#### [Stored items]
╔══

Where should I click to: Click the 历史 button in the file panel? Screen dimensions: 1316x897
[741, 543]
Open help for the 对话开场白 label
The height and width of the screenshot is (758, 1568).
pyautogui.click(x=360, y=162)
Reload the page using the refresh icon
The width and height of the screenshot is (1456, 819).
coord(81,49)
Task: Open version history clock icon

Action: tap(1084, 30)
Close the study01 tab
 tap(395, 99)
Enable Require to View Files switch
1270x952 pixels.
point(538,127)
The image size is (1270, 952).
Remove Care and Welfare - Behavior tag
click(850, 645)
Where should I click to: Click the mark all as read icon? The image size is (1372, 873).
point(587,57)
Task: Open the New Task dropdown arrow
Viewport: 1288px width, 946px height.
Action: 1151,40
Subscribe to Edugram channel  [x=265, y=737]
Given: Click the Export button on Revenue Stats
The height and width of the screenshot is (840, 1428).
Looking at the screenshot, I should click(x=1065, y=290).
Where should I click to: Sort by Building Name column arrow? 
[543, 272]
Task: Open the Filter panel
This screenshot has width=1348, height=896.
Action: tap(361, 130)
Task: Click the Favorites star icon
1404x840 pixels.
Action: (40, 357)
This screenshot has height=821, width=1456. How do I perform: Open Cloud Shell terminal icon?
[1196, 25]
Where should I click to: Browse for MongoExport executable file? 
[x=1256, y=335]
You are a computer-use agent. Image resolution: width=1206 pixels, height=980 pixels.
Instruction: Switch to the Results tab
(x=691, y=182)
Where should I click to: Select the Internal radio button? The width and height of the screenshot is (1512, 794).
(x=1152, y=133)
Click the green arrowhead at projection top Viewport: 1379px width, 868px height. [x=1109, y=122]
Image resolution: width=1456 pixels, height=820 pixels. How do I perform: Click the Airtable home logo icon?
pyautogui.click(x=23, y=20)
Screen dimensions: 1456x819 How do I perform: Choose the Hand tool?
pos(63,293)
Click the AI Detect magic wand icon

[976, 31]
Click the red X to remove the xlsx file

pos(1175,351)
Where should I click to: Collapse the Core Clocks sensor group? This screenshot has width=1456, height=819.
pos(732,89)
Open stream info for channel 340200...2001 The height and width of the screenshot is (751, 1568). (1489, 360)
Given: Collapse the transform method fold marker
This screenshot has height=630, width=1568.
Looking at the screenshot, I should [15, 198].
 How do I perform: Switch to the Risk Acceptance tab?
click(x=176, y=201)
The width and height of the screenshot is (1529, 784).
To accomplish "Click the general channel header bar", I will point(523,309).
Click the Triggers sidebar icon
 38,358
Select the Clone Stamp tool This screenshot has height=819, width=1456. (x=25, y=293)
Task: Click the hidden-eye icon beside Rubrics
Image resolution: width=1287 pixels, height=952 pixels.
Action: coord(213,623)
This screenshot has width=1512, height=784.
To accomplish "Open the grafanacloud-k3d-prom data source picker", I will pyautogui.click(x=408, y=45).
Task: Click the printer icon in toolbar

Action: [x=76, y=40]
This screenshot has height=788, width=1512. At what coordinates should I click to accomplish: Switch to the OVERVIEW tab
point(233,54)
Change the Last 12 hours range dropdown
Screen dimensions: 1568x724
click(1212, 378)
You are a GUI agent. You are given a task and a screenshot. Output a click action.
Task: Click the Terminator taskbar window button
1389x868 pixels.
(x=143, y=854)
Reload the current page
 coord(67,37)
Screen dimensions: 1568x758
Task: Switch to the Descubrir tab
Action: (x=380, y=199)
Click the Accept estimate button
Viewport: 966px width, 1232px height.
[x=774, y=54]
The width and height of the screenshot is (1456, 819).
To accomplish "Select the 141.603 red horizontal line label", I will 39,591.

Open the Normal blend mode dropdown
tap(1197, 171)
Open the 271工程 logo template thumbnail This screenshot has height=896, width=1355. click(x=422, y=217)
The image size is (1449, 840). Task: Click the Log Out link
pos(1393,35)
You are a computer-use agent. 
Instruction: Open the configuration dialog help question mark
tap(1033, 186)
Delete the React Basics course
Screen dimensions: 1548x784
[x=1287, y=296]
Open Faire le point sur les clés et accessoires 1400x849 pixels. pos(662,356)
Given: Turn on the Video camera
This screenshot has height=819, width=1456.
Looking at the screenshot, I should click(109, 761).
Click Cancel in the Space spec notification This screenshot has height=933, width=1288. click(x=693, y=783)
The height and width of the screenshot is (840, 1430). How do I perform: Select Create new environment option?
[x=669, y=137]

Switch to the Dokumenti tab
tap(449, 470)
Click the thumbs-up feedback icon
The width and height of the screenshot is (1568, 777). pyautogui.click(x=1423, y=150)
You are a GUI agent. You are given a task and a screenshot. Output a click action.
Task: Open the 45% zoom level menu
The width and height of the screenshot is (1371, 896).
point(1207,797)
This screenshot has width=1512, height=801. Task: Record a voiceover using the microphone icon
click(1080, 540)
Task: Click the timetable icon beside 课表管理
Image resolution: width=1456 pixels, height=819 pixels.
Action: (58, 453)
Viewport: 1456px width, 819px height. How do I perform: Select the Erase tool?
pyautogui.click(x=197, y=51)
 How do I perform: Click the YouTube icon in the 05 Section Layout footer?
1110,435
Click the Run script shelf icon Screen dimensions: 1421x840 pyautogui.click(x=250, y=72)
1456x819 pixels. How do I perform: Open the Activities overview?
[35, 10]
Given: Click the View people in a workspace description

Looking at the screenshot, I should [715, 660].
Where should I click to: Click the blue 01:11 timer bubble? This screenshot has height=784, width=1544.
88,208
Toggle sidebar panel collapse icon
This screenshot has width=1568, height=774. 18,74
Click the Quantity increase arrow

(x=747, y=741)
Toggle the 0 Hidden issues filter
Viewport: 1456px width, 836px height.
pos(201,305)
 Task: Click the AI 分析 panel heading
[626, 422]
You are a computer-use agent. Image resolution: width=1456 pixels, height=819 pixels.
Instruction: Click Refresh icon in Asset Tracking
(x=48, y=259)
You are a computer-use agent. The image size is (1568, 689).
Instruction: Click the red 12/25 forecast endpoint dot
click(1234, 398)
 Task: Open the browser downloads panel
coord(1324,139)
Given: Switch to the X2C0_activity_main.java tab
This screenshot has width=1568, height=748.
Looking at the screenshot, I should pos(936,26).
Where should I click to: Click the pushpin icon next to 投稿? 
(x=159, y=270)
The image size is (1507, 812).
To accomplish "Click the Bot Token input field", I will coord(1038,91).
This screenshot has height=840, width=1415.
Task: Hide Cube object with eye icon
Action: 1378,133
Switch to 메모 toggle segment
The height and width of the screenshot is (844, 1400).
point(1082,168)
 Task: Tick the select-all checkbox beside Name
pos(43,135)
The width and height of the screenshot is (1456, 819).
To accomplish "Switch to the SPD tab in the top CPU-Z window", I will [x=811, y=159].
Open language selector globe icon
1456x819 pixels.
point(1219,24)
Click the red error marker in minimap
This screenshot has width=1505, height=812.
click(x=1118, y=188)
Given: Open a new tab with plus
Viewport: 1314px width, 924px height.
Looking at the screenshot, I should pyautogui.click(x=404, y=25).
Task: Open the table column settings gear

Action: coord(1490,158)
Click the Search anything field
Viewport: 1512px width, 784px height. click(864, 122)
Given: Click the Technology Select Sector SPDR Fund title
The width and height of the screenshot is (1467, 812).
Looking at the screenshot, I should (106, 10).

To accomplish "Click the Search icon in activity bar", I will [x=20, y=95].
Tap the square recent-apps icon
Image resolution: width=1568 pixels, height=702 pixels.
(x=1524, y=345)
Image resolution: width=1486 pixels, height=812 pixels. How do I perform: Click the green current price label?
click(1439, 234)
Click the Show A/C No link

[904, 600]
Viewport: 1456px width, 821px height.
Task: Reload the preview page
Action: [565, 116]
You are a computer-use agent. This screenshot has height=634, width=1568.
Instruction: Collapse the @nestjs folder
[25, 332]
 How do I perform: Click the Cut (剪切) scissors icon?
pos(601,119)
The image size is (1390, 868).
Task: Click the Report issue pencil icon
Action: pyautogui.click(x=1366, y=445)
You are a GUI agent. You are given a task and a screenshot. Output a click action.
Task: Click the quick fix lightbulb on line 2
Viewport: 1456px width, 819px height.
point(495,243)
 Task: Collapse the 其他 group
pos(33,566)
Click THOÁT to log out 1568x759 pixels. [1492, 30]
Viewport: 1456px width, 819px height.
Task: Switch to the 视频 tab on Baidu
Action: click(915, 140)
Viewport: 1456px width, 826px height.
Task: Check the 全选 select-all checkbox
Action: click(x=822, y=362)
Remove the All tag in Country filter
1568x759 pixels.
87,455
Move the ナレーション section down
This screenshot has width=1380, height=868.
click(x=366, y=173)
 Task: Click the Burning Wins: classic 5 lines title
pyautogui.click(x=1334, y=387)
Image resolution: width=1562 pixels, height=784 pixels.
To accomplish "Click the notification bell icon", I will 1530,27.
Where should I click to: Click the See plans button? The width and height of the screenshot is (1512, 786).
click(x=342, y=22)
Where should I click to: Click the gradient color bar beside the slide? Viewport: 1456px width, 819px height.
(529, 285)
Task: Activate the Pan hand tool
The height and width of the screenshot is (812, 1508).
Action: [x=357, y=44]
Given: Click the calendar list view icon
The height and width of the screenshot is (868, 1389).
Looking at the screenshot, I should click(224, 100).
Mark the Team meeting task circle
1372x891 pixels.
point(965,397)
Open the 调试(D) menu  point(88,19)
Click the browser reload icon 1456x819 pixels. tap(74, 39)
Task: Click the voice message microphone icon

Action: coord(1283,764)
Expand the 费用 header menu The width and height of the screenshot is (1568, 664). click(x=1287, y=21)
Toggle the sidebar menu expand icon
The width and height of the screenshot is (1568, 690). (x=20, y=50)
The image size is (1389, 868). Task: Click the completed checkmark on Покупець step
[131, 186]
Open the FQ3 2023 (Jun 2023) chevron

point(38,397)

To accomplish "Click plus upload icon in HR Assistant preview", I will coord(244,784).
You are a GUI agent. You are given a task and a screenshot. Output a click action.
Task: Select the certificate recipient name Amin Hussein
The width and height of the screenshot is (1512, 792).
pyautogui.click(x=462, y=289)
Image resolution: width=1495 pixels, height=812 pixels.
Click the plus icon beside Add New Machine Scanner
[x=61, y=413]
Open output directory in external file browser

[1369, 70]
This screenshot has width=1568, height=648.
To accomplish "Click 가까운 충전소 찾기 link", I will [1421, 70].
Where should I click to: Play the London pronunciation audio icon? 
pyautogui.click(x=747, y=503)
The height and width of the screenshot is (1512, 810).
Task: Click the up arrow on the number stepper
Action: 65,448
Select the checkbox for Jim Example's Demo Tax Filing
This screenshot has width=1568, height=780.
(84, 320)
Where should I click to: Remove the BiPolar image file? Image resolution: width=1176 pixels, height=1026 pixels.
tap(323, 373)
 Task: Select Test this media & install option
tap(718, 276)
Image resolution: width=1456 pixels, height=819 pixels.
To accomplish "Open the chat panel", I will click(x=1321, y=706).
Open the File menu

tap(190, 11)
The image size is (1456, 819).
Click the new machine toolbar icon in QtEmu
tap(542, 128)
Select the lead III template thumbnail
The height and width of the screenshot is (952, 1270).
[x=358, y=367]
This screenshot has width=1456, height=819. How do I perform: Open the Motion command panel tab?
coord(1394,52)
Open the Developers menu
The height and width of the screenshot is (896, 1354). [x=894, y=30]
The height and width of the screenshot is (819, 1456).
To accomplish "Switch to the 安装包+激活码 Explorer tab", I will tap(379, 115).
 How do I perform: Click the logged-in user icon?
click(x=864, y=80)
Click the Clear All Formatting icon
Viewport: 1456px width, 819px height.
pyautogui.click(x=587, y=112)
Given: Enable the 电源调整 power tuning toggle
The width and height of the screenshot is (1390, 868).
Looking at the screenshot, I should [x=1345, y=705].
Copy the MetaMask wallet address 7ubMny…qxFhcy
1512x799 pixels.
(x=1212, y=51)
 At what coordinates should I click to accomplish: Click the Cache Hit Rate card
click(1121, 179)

╚══

Starting with the line that holds "Instruction: Collapse the @nestjs folder" and ending with the line that holds "Move the ナレーション section down", retype every line in the data above exactly, and nothing else.

Instruction: Collapse the @nestjs folder
[25, 332]
 How do I perform: Click the Cut (剪切) scissors icon?
pos(601,119)
The image size is (1390, 868).
Task: Click the Report issue pencil icon
Action: pyautogui.click(x=1366, y=445)
You are a GUI agent. You are given a task and a screenshot. Output a click action.
Task: Click the quick fix lightbulb on line 2
Viewport: 1456px width, 819px height.
point(495,243)
 Task: Collapse the 其他 group
pos(33,566)
Click THOÁT to log out 1568x759 pixels. [1492, 30]
Viewport: 1456px width, 819px height.
Task: Switch to the 视频 tab on Baidu
Action: click(915, 140)
Viewport: 1456px width, 826px height.
Task: Check the 全选 select-all checkbox
Action: click(x=822, y=362)
Remove the All tag in Country filter
1568x759 pixels.
87,455
Move the ナレーション section down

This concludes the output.